I have a number of papers bookmarked which deal with specific species. Here is an example but you need institutional access to read the full paper at no charge or else you have to pay to read it.
Learmonth, C. and Carvalho, A.P., 2015. Acute and chronic toxicity of nitrate to early life stages of zebrafish—setting nitrate safety levels for zebrafish rearing.
Zebrafish,
12(4), pp.305-311.
Abstract
Recirculating aquaculture systems (RAS) have been widely used for zebrafish rearing, allowing holding of many thousands of fish at high densities. Water quality in RAS largely depends on biofilters that ultimately convert the extremely toxic ammonia excreted by fish into the much less toxic nitrate. However, when water renewal is minimal in RAS, nitrate can accumulate to high enough levels to negatively impact fish welfare and performance. Therefore, the setting of safety levels of nitrate for zebrafish should be a priority to avoid unwanted effects in both the intensive production of this species and research outputs. The present study aimed to define nitrate safety levels for zebrafish based on acute and chronic toxicity bioassays in early life stages of this species. Acute bioassays revealed ontogenetic changes in response to high nitrate levels. Based on NOEC (no observed effect concentration) values, safety levels should be set at 1450, 1855, and 1075 mg/L NO3−-N to prevent acute lethal effects in embryos, newly-hatched larvae, and swim-up larvae, respectively. In the chronic bioassay, larvae were exposed to nitrate concentrations of 50, 100, 200, and 400 mg/L NO3−-N during the entire larval period (23 days). No negative effects were observed either on larval performance or condition at concentrations up to 200 mg/L NO3−-N. However, at 400 mg/L NO3−-N, survival drastically decreased and fish showed reduced growth and evidence of morphological abnormalities. Accordingly, a safety level of 200 mg/L NO3−-N is recommended during the larval rearing of zebrafish to prevent negative impacts on juvenile production.

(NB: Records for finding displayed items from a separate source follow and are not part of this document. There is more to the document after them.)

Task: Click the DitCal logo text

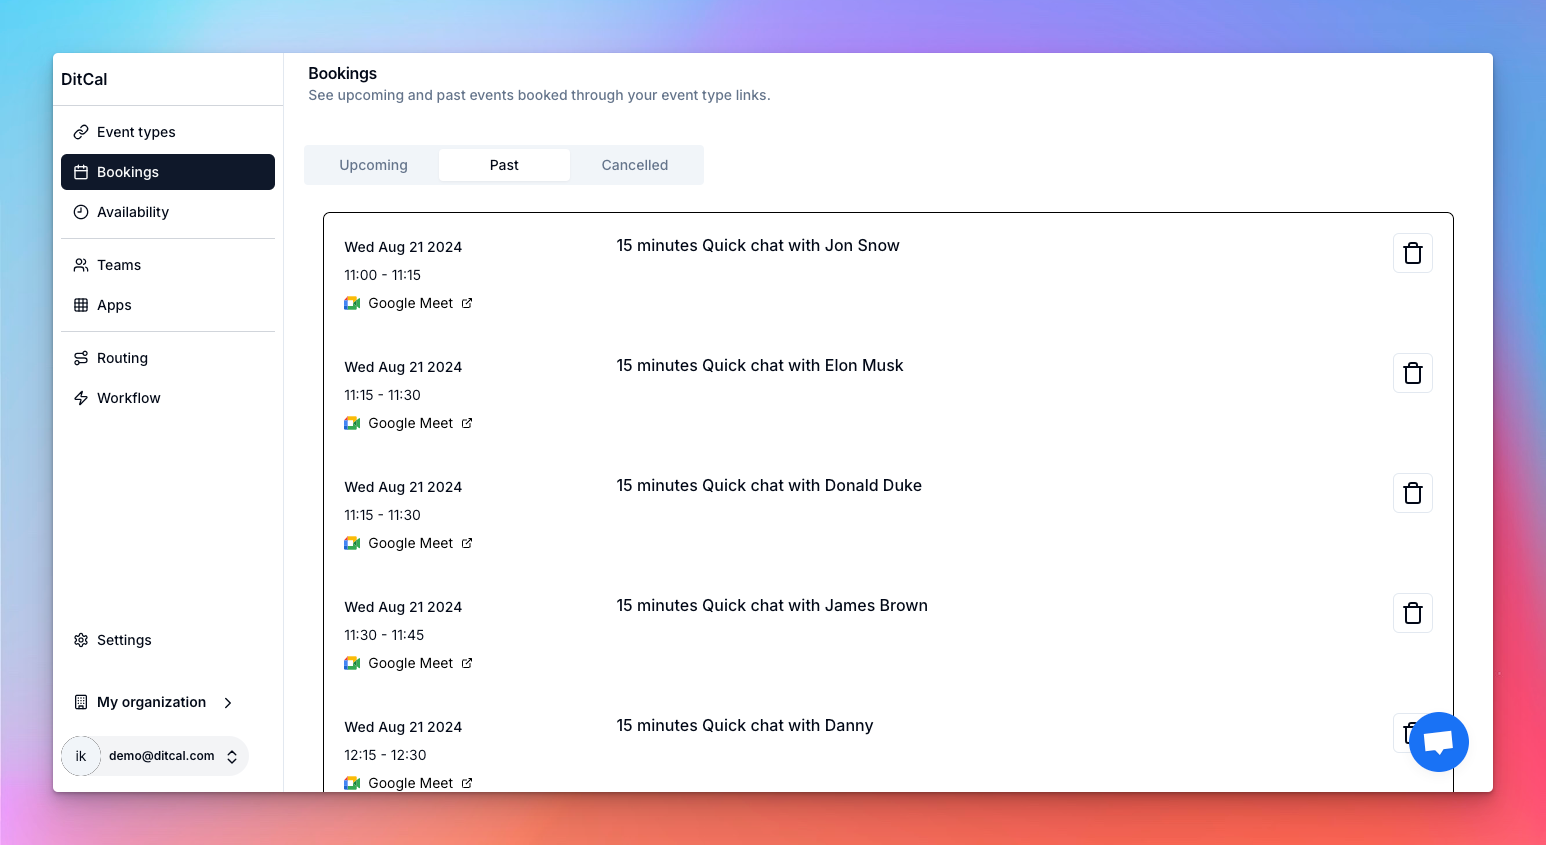Action: click(84, 79)
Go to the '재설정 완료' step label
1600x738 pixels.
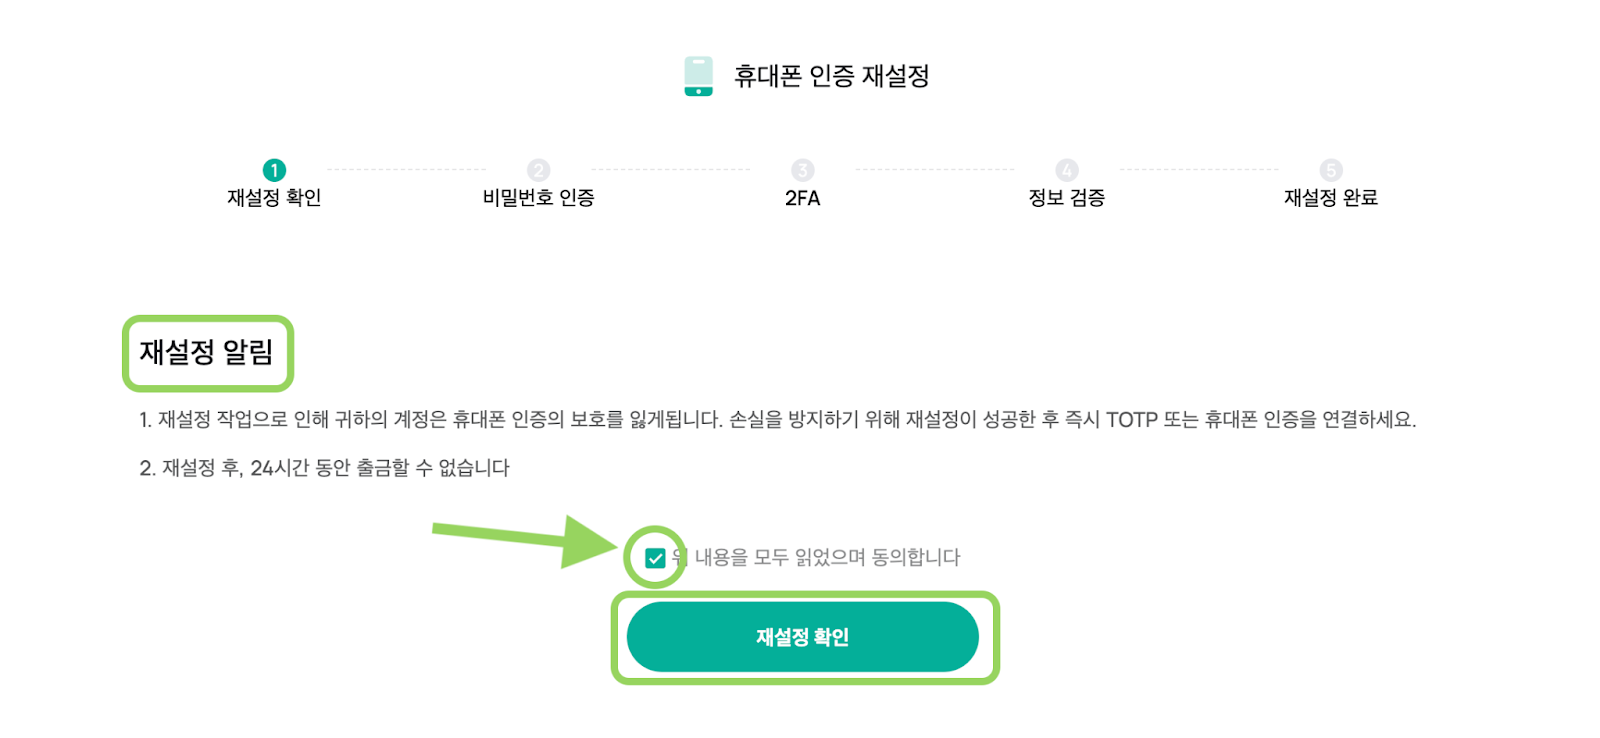1331,198
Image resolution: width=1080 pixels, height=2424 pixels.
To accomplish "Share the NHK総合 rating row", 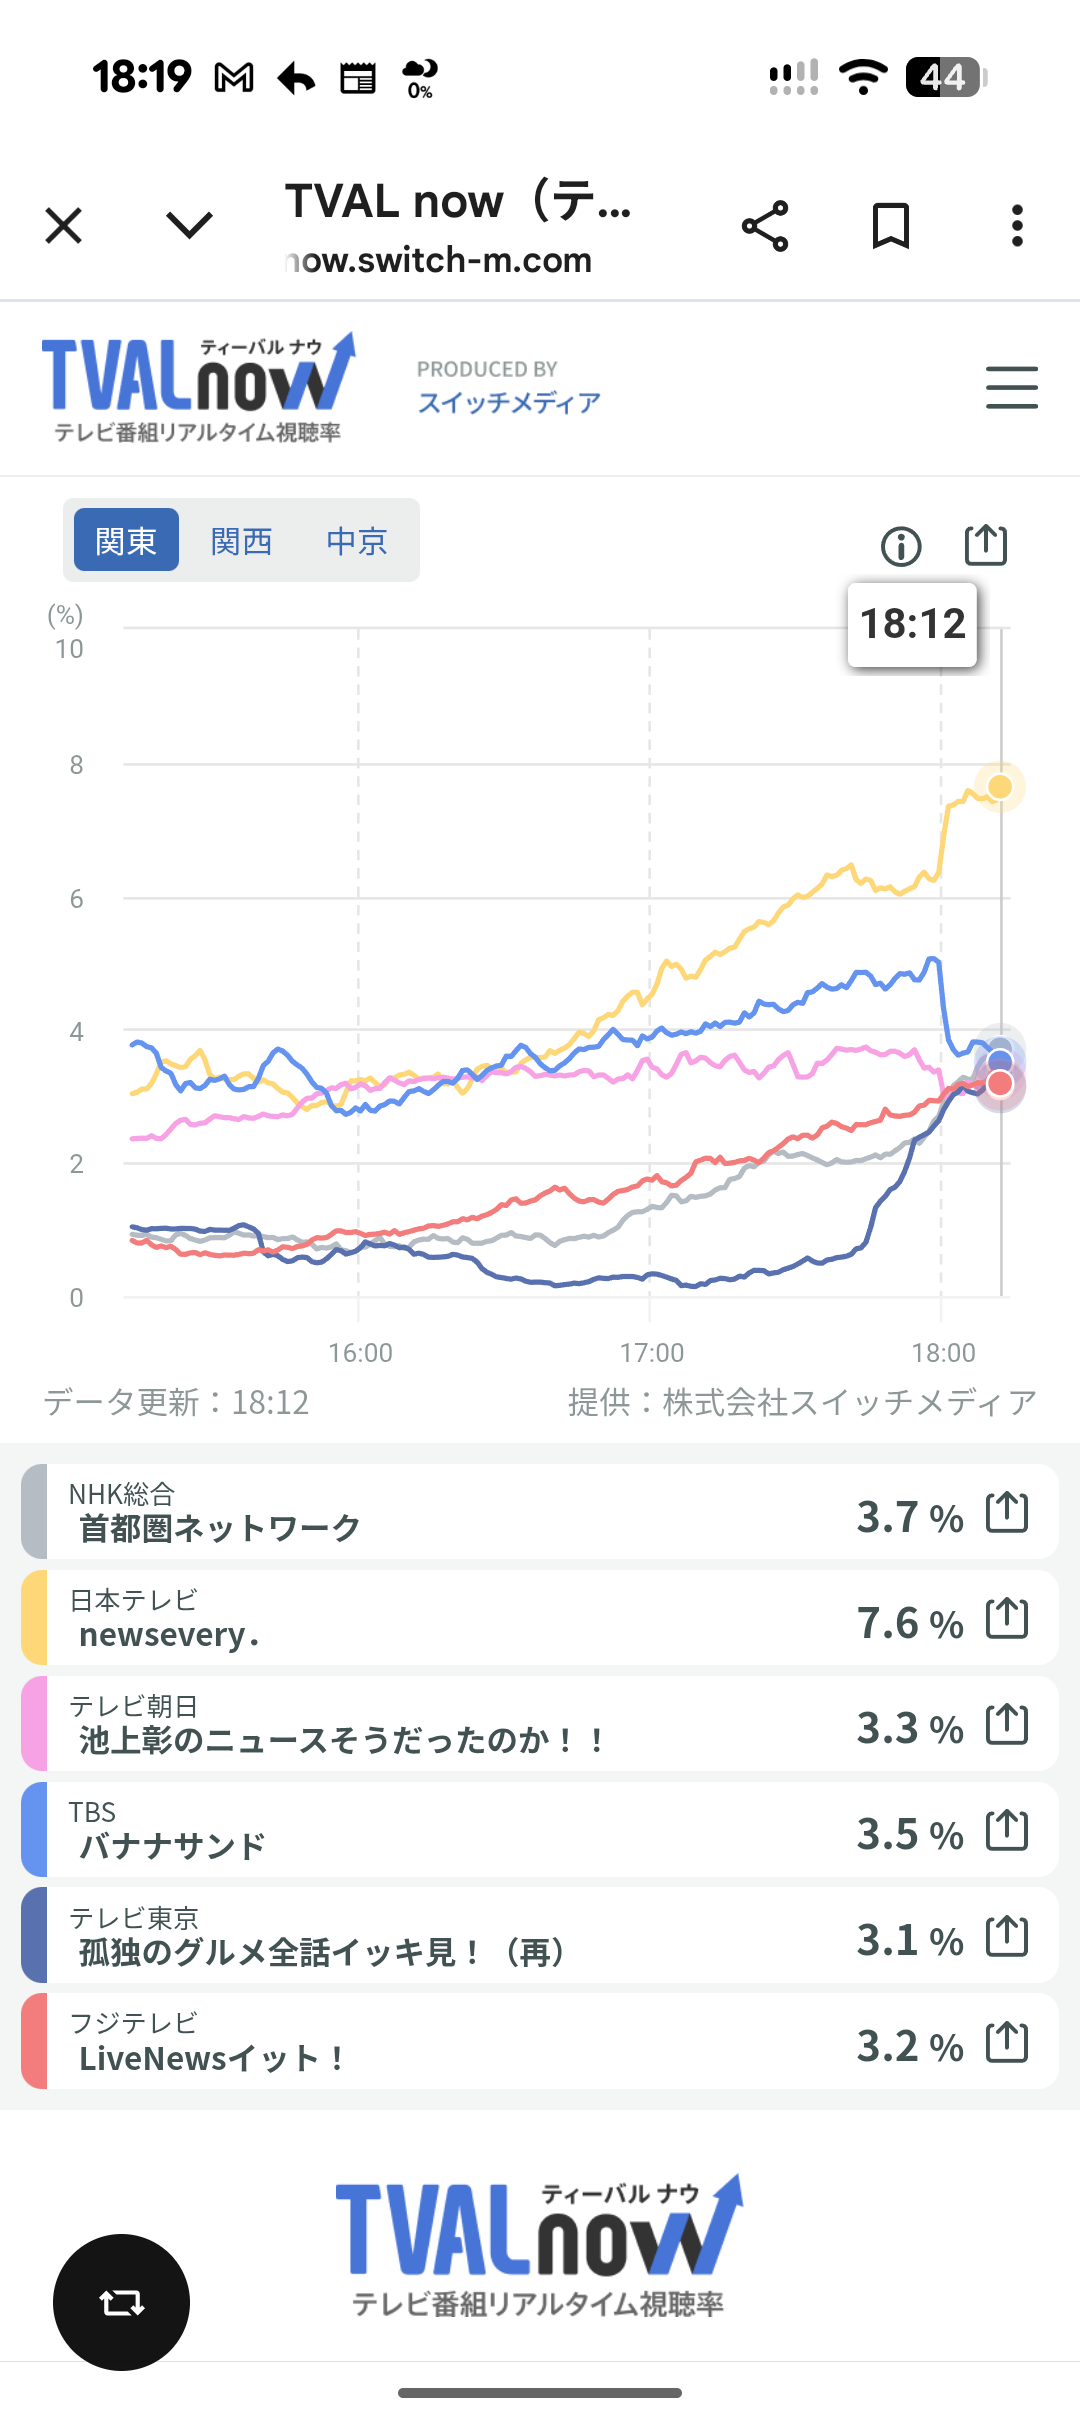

As you can see from the above the nitrate levels are insane. They are expressed on the nitrogen scale which means you have to multiply them: NO3 = NO3-N * 4.42664
Based on "Accordingly, a safety level of 200 mg/L NO3−-N is recommended during the larval rearing of zebrafish to prevent negative impacts on juvenile production." the reading on an API kit would be 885 ppm. Of course the API test has a top reading of 160 ppm so you would have to do diluted testing. Instead of using their 5 ml level vial you would need to use over 6 times that amount of tank water, i.e. 30 ml.
So there is research out there. You can click this link to Google Scholar and find a ton of papers.
https://scholar.google.com/scholar?...oxicity+of+Nitrate+to+freshwater+fishes&btnG=
You will see "About 33,200 results" so you may want to limit that to more recent papers by clicking on Custom range and entering beginning and ending years.